Son équipage : Pilote, 2 Lt Earl R. VERRILL, prisonnier au Stalag 3A ; Copilote, 2 Lt Joseph ROSE, prisonnier au Stalag 3A, arrêté le 12 octobre 43 ; Bombardier, 2 Lt John A LILLEY, tué ; Opérateur radio, S/Sgt Ross Repp, prisonnier arrêté à Liège le 23 janvier 44 ; Mécanicien, S/Sgt Roy M. JACKSON, prisonnier au Stalag 17 à Krems en Autriche ; Mitrailleur ventral, S/Sgt Gilbert L TAFT, prisonnier au Stalag 17 de Krems ; Mitrailleur latéral, S/Sgt Paul LORMAN, prisonnier au Stalag 17 de Krems. Parviendront à s’évader un temps avant d’être arrêtés : le mitrailleur arrière Robert De Ghetto et le mitrailleur ventral Stanley Lepkowski.

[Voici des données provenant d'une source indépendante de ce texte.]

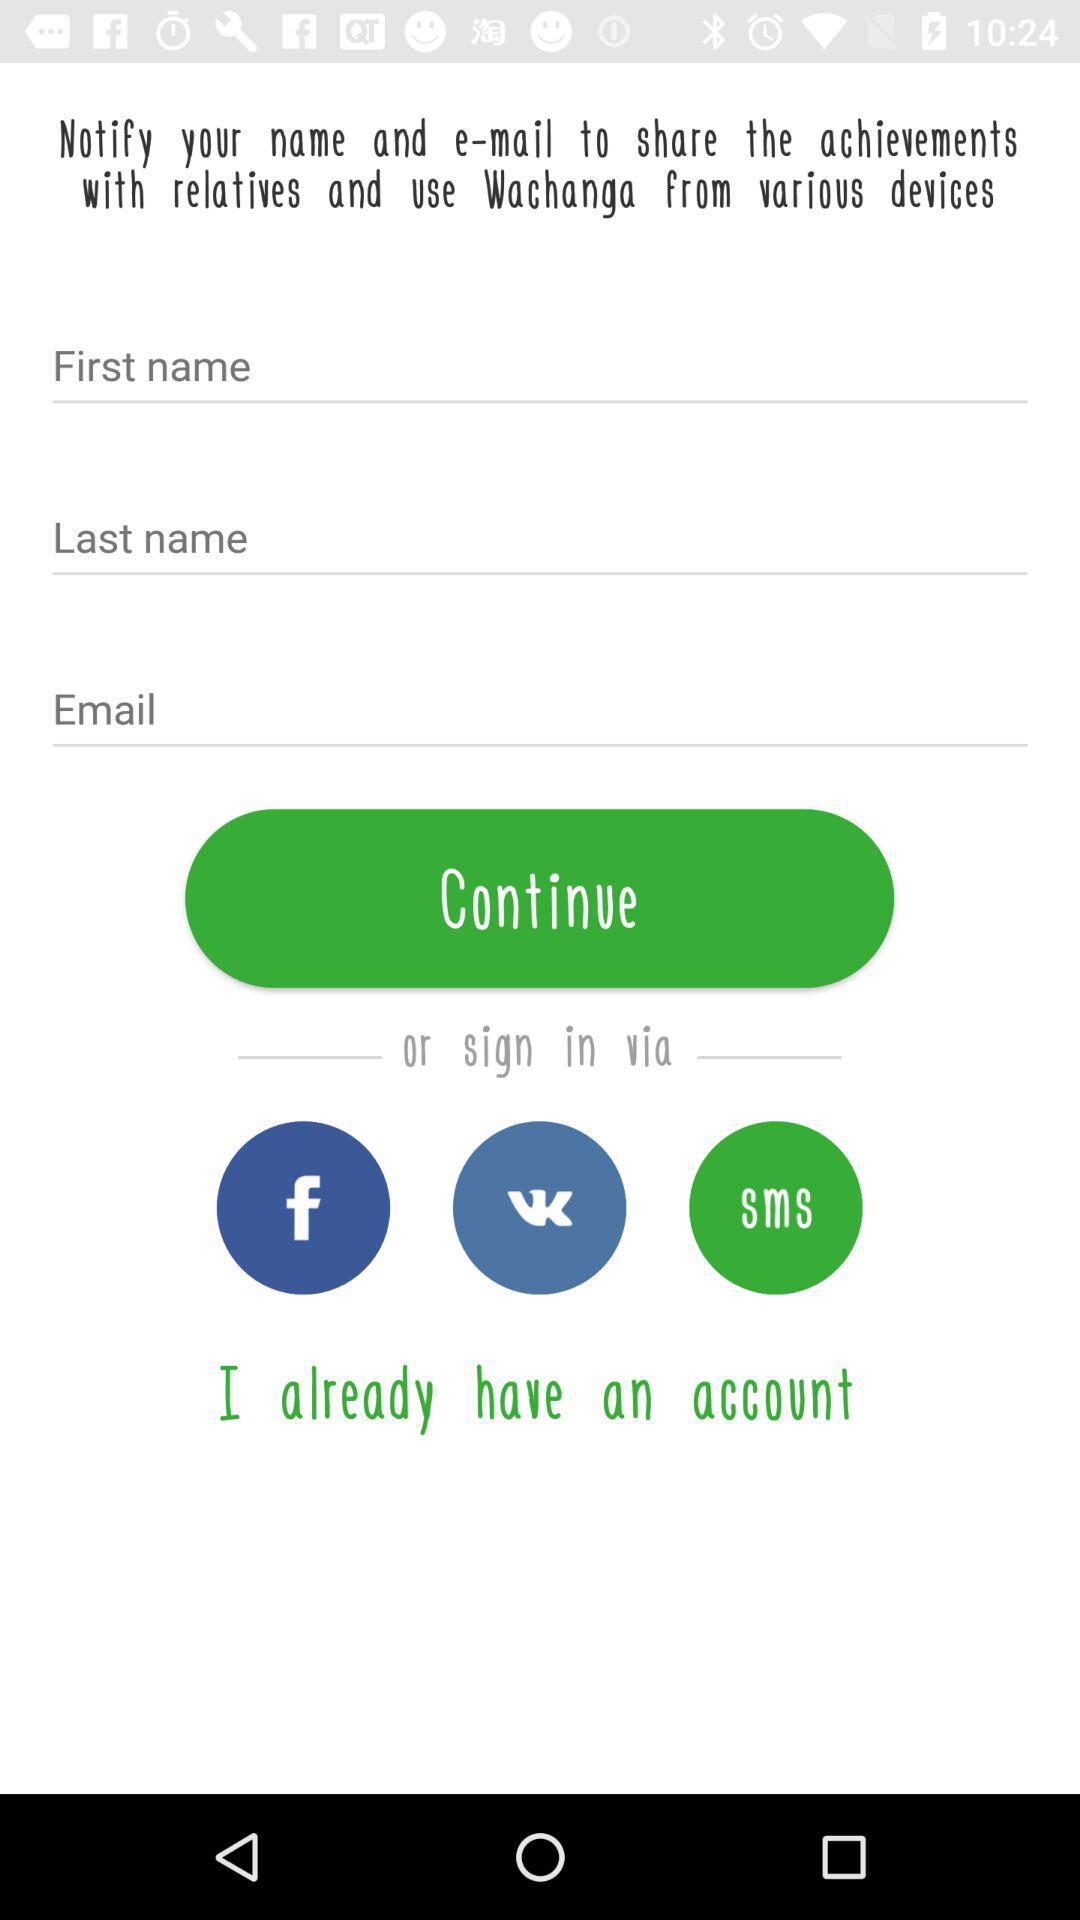 This screenshot has height=1920, width=1080. I want to click on the icon above continue item, so click(540, 711).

L'appareil a eu une défaillance mécanique aux quatre moteurs (surchauffe) qui se sont tus après avoir bombardé l'objectif. Le pilote donne l'ordre de sauter et Horning s'éjecte par la trappe avant à 18.000 pieds. Il ouvre son parachute vers 4.000 pieds et aperçoit 8 ou 9 parachutes en ligne bien plus haut que lui. UN coup de vent le déséquilibre juste avant son atterrissage et il se tord les jambes. Les cinq hommes qui se ruent sur lui ont l'air amicaux et il comprend qu'il est en Hollande.

Il se débarasse de son équipement et parcourt un kilomètre dans un fossé, suivi par un homme à bicyclette. Arrivé à une ferme, l'homme le cache dans des vignes où il sera en sécurité jusqu'au soir. Il lui demande si sa moustache et ses bijoux ne seront pas gênantes durant son évasion et; effectivement, tout cela est trop américain. Il reçoit un imperméable et se rase la moustache. Il ne peut rien faire pour ses cheveux coiffés en brosse, mais reçoit une casquette. Ayant appris que son équipage a atterri à 3 Km à l'Est, il s'y rend la nuit tombée et siffle, mais sans succcès.

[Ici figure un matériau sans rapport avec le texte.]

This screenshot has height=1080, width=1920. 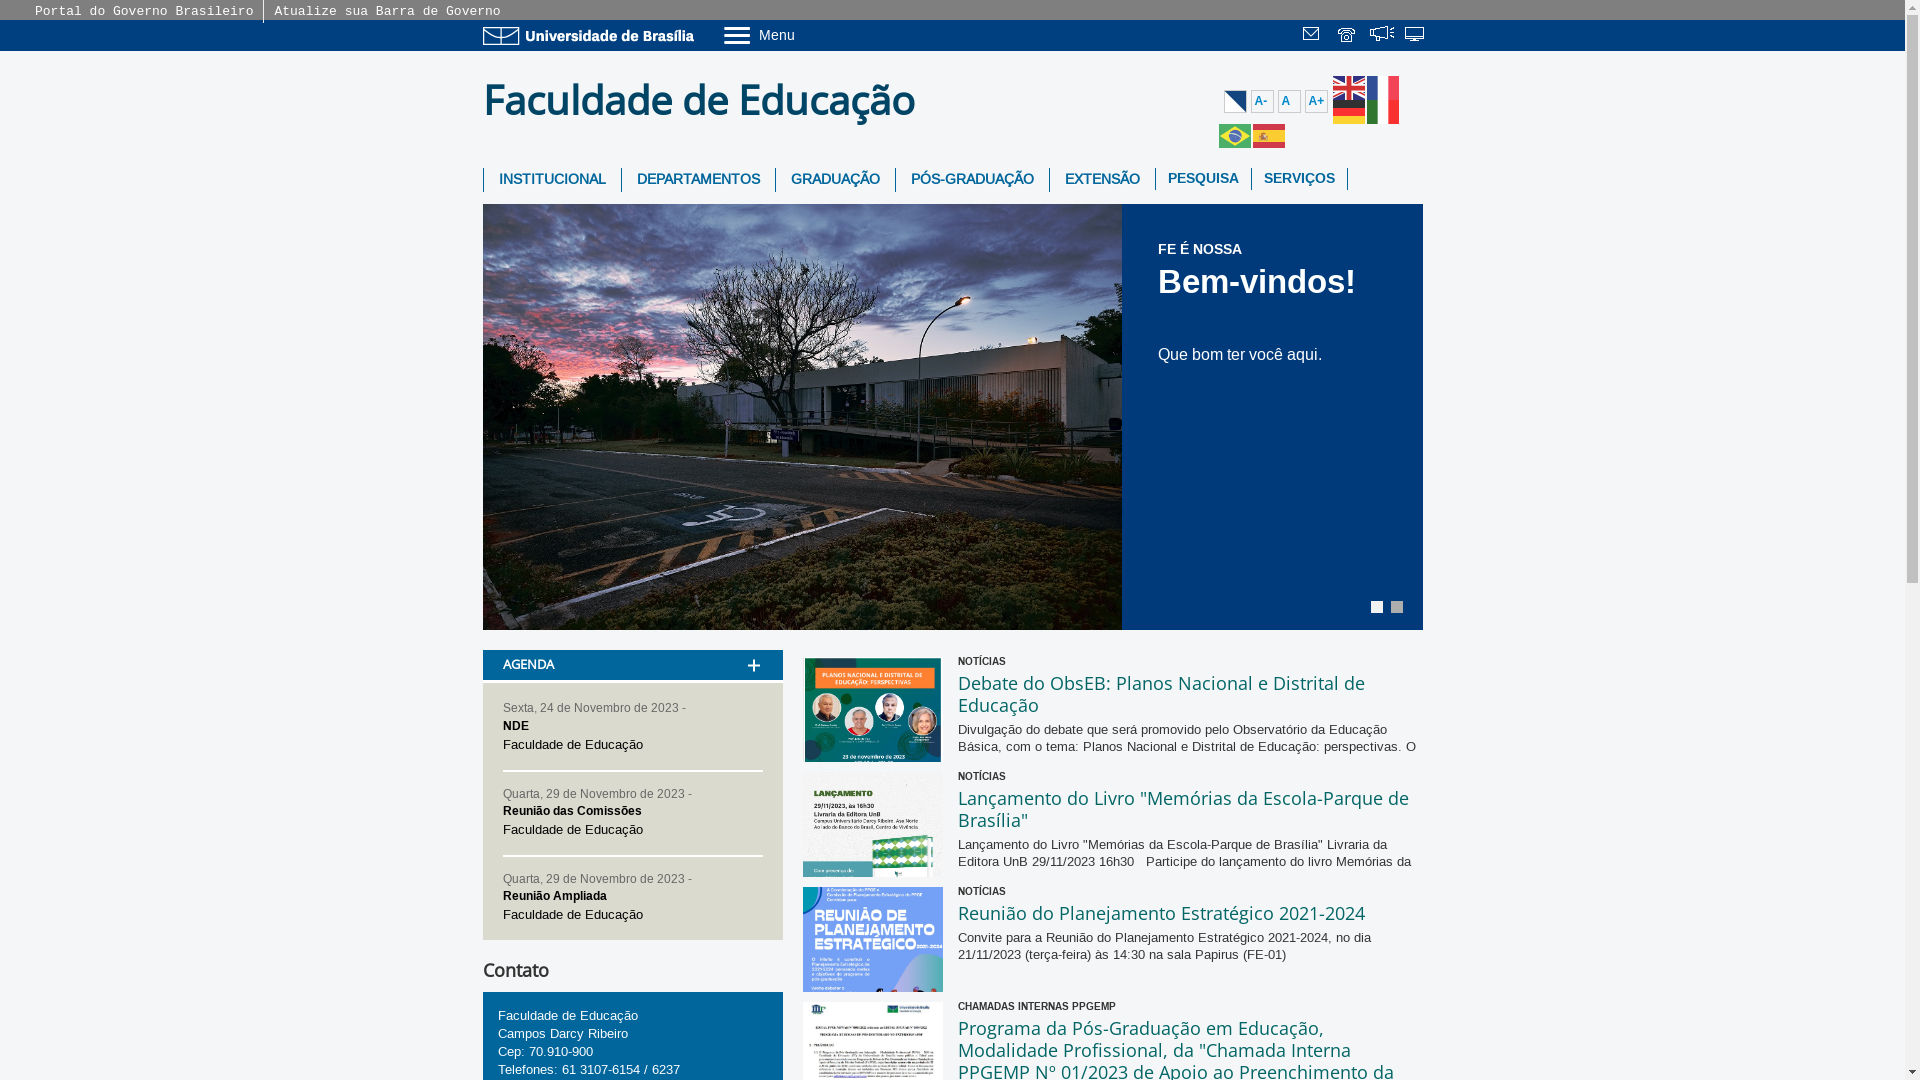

Avec sa boussolle, il se dirige au Sud-Est. Ses genoux l'empêchent de marcher loin et il s'endort le long d'une haie. Il est réveillé au matin par un garçon qui nettoie son jardin. Il s'identifie et reçoit du café avant de repartir. Un peu plus loin, il demande une cigarette à deux jeunes Hollandais et se présente, mais ils avaient deviné qu'il était Américain. Ils lui disent de rester là tout près et qu'ils reviendront. DIc minutes plus tard, il les suit chez eux. Il peut se raser et on lui donne de vieux vêtements, une chemise et une cravate. Il cire encore ses souliers en noir, comme tout le monde et reçoit une carte et 10 Gulden. Il ne pouvait dormir là et apprend à demender un ticket de train en néerlandais, puis quitte ces hommes.

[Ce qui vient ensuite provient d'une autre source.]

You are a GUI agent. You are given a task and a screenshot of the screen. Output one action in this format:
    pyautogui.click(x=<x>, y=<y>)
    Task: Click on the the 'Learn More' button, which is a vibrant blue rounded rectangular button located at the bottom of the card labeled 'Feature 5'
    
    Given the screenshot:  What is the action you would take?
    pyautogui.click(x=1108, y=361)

Il demande à boire à une ferme et répond "ik ben doof" (je suis sourd) à chaque question qu'on lui pose. Un garçon le suit et le conduit chez son père, qui est trop effrayé de l'aider. Le garçon le cache alors dans de la paille, assez loin de la ferme paternelle. Le lendemain, ne se fiant pas au père, il part au Sud. Ses jambes ne l'aidant pas, il s'approche d'un abri de bus. Avec des "ik ben doof", il se fait aider par une vieille femme qui lui montre l'argent à utiliser pour aller à la ville où il voulait se rendre. Dans le bus, il s'assied derrière un lieutenant de la Luftwaffe.

Arrivé à la gare (ce doit être à Arnhem), il voit deux Nazis contrôler l'accès aux quais et ne peut se débrouiller avec les horaires de trains. Il continue à pied jusqu'à une rivière et un long pont. Le pont a été bombardé et après avoir marché des deux côtés pour trouver une solution, il doit revenir en ville. Il voit alors un bac et fait la queue, apercevant alors deux soldats allemands. Le tarif "1 Kwartier" est affiché et il présente la pièce correcte. Les deux Allemands l'observent quand on lui donne son ticket et il traverse sans problème.

Un peu avant une ville, ses pieds le trahissent et il s'identifie à un jeune garçon en sabots. Il le suit jusqu'à sa ferme. Il peut baigner ses pieds dans l'eau chaude pendant qu'il discute des possibilités d'évasion et de son besoin impérieux de se reposer. Il entend l'habituel discours au sujet d'un rapatriement par avion., mais un ami du fermier pourra sans doute l'aider. Il dort la nuit et toute la journée du 14 octobre dans un bon lit. L'ami vient au soir et lui assure qu'il pourra partir par avion et qu'il viendra le rechercher. Il n'entend plus jamais parler de lui. Après deux jours, ses logeurs deviennent nerveux et il doit partir.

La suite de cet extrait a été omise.